A lookup table is a specification of color for a given pixel value. In the first plot we made of the image, we used a lookup table where pixels with high intensity were displayed as white and those with low intensity as black. We can define whatever lookup table we like. For example, we could make high pixels yellow and low pixels blue, with intermediate ones being green. This is accomplished through the great perceptual colormap Viridis. This is actually the default lookup table of the bebi103.viz.imshow()
function.
p = bebi103.viz.imshow(im,
interpixel_distance=interpixel_distance,
length_units='µm')
bokeh.io.show(p)
Here, we see that most pixels are blue, and there are a few yellow ones. This is indicative of salt and pepper noise, where certain pixels have very high intensities. This is easier seen if we plot the image in yet another way.

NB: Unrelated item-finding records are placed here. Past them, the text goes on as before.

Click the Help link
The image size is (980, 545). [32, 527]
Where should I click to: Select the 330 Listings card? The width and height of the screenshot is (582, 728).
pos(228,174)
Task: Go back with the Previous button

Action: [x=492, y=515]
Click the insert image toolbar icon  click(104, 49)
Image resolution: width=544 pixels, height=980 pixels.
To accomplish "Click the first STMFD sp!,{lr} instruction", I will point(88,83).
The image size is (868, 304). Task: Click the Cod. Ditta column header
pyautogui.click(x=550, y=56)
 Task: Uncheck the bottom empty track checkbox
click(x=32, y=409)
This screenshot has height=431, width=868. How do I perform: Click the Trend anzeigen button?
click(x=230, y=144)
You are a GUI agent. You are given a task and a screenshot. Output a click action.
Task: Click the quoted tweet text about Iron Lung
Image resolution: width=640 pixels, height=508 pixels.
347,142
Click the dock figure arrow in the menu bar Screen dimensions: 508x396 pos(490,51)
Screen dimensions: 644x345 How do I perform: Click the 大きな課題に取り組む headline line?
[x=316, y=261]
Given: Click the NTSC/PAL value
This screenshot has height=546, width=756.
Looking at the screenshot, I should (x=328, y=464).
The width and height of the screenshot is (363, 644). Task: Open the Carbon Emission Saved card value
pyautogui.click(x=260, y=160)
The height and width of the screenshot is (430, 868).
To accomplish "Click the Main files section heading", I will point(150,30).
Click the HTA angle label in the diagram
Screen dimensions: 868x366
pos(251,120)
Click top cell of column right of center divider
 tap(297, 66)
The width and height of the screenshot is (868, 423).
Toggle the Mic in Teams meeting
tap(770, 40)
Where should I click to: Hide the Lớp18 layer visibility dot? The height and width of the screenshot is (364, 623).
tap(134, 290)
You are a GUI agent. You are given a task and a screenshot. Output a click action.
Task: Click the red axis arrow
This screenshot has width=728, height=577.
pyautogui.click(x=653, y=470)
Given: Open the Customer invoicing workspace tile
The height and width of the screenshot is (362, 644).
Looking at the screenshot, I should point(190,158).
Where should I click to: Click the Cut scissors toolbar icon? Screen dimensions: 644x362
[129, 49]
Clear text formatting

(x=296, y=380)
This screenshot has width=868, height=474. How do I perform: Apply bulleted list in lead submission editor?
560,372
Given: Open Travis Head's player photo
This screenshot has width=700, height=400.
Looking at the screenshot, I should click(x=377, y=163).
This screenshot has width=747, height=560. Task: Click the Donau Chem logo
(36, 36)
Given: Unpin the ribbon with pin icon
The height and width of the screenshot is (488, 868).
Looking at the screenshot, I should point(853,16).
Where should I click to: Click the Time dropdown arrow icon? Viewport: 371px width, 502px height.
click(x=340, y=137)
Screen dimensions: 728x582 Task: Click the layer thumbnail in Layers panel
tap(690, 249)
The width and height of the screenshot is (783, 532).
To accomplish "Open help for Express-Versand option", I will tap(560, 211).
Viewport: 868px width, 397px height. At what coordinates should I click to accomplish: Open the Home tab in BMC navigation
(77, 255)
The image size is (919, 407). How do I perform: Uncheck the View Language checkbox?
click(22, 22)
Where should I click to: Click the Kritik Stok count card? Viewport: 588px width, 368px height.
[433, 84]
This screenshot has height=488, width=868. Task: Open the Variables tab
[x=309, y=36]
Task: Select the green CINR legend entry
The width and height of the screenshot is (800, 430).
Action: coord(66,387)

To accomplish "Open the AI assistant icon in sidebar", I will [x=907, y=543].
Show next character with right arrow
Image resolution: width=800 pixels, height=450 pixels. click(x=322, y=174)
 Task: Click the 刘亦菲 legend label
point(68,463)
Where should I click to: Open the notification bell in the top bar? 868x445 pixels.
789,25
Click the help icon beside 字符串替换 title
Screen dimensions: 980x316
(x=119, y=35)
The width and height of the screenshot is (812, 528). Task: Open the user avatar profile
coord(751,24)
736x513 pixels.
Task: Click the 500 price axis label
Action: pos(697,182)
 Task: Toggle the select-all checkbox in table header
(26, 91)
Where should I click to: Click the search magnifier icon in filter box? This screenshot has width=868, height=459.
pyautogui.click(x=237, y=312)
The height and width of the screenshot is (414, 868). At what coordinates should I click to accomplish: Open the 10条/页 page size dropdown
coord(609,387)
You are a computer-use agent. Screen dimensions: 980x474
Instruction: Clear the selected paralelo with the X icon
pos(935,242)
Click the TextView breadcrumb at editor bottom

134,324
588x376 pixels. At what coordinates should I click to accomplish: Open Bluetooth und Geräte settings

The histogram of an image is just a histogram of pixel intensity counts. It is another useful way of looking at images.
# Get the histogram data
hist, bins = skimage.exposure.histogram(im)
# Show the plot as a fill-between
p = bebi103.viz.fill_between(bins, hist, [0, bins.max()], [0, 0], fill_alpha=0.3)
bokeh.io.show(p)
We see that most pixels lie below 400, and we have a few above 1000. Similarly, we have some pixels with values below 175.
We might suspect that the pixel values lying outside of the main peak of the histogram are due to salt and pepper noise. We can filter this out by doing a median filter. The concept here is simple. For every 3$\times$3 square subregion of the image, replace the center pixel by the median of the subregion.
Remember, an image is data, and our goal is to interpret these data. By filtering, we are helping with this interpretation.
# Make the structuring element
selem = skimage.morphology.square(3)
# Perform the median filter
im_filt = skimage.filters.median(im, selem)
# Show filtered image
p = bebi103.viz.imshow(im_filt,
interpixel_distance=interpixel_distance,
length_units='µm')
bokeh.io.show(p)